Hoffmann-Emery Fabienne, Hilpert Hans, Scalone Michelangelo, Waldmeier Pius
F. Hoffmann-La Roche Ltd., Pharmaceuticals Division, Safety & Technical Sciences, Synthesis & Process Research, Grenzacherstrasse 124, CH-4070 Basel, Switzerland.
J Org Chem. 2006 Mar 3;71(5):2000-8. doi: 10.1021/jo0523666.

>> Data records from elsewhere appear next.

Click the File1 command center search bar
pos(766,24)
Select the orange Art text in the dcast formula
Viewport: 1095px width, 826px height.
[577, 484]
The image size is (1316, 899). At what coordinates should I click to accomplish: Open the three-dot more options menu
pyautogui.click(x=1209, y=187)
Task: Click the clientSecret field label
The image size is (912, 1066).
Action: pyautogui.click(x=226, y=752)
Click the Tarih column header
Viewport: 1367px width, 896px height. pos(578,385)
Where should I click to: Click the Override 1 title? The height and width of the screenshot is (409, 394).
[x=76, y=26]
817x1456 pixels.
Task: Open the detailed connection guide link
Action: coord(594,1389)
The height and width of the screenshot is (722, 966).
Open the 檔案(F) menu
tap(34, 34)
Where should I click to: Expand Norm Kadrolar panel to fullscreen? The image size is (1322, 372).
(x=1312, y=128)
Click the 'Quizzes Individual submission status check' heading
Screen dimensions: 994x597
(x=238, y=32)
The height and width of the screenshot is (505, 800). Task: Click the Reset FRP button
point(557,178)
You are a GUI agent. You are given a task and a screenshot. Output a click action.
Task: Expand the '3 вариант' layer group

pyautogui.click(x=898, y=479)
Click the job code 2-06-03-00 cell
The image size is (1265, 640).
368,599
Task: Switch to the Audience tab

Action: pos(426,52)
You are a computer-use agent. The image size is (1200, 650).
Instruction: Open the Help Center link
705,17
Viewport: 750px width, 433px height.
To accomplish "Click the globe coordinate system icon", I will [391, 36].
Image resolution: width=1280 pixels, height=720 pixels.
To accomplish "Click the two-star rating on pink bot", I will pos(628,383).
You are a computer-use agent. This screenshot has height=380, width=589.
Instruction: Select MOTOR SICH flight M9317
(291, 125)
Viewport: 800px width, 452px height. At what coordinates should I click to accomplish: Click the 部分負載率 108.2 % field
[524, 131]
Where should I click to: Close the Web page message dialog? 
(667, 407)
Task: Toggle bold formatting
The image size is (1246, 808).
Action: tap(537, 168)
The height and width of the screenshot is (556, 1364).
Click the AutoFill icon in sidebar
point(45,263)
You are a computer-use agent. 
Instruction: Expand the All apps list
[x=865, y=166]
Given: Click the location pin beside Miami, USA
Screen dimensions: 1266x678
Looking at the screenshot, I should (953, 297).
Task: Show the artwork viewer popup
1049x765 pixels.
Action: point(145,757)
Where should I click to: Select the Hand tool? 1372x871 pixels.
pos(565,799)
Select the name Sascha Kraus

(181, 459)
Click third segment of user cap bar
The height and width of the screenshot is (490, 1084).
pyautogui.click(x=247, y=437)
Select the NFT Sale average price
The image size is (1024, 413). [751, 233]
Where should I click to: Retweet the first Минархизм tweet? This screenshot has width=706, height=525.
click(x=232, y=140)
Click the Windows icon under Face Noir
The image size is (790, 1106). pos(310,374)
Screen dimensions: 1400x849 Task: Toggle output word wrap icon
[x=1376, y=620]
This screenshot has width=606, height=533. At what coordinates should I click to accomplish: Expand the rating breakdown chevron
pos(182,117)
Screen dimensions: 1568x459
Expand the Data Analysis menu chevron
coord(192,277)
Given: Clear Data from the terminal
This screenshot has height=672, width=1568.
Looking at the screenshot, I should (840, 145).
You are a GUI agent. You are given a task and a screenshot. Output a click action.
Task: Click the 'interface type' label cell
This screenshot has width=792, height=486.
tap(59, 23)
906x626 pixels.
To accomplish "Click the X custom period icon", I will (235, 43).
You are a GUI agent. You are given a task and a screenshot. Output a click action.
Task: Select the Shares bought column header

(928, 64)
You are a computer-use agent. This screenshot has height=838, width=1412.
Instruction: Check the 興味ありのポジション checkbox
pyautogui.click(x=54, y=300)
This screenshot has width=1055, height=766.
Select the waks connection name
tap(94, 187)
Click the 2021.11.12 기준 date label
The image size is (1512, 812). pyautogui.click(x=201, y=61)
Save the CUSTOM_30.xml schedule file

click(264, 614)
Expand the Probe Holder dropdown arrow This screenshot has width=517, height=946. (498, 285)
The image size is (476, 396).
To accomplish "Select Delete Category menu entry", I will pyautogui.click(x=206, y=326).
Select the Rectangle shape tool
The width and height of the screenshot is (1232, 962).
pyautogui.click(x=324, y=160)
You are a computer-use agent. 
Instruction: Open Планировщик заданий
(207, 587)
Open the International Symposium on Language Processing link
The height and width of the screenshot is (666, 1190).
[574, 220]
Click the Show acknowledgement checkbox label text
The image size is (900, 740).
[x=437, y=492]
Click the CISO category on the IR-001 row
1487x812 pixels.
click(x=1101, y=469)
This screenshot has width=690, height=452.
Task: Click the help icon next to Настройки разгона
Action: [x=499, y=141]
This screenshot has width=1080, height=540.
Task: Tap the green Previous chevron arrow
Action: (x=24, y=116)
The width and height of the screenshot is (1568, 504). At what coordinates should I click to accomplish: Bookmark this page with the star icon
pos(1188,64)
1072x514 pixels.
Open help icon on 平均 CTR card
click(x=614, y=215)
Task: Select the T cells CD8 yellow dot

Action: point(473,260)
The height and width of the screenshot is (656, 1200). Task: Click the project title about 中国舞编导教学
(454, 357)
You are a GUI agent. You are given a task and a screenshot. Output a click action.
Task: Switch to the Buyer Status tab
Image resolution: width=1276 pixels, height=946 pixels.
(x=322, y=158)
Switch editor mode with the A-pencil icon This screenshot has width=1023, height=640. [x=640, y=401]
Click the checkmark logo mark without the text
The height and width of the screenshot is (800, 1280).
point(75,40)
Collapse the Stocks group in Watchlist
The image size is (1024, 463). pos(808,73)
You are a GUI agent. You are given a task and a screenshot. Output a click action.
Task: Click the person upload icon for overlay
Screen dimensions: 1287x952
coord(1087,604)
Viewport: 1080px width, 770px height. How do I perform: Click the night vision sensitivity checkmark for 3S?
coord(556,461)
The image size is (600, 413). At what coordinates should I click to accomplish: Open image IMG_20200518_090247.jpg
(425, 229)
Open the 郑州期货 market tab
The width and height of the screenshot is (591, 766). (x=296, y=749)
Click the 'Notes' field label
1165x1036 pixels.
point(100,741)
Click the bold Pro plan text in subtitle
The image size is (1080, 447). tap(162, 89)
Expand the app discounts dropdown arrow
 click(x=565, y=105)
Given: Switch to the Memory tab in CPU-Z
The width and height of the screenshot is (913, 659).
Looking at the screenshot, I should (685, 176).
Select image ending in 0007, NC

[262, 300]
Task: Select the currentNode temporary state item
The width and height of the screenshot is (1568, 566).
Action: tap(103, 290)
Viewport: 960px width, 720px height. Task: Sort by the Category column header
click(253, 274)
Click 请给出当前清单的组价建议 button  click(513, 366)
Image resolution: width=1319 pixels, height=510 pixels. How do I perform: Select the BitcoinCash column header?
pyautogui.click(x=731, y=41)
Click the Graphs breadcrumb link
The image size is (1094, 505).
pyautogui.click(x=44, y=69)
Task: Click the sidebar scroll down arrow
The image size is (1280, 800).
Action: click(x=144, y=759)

A new efficient synthesis of two novel classes of NK1 receptor antagonists, among them befetupitant and netupitant, starting from 6-chloronicotinic acid is described. The introduction of the o-tolyl substituent at C4 of the pyridine ring was achieved by a one-pot selective 1,4-Grignard addition/oxidation sequence to 6-chloronicotinic acid or a derivative of it. The scope of this addition/oxidation sequence was examined. It was also shown that the carboxylic function can be converted to a methyl amino group by a Hofmann rearrangement followed by reduction. Furthermore, a new high-yielding synthesis of 2-(3,5-bistrifluoromethylphenyl)-2-methyl propionic acid based on the carbonylation of the tertiary alcohol obtained by Grignard addition of 3,5-bis(trifluoromethyl)bromobenzene to acetone was established.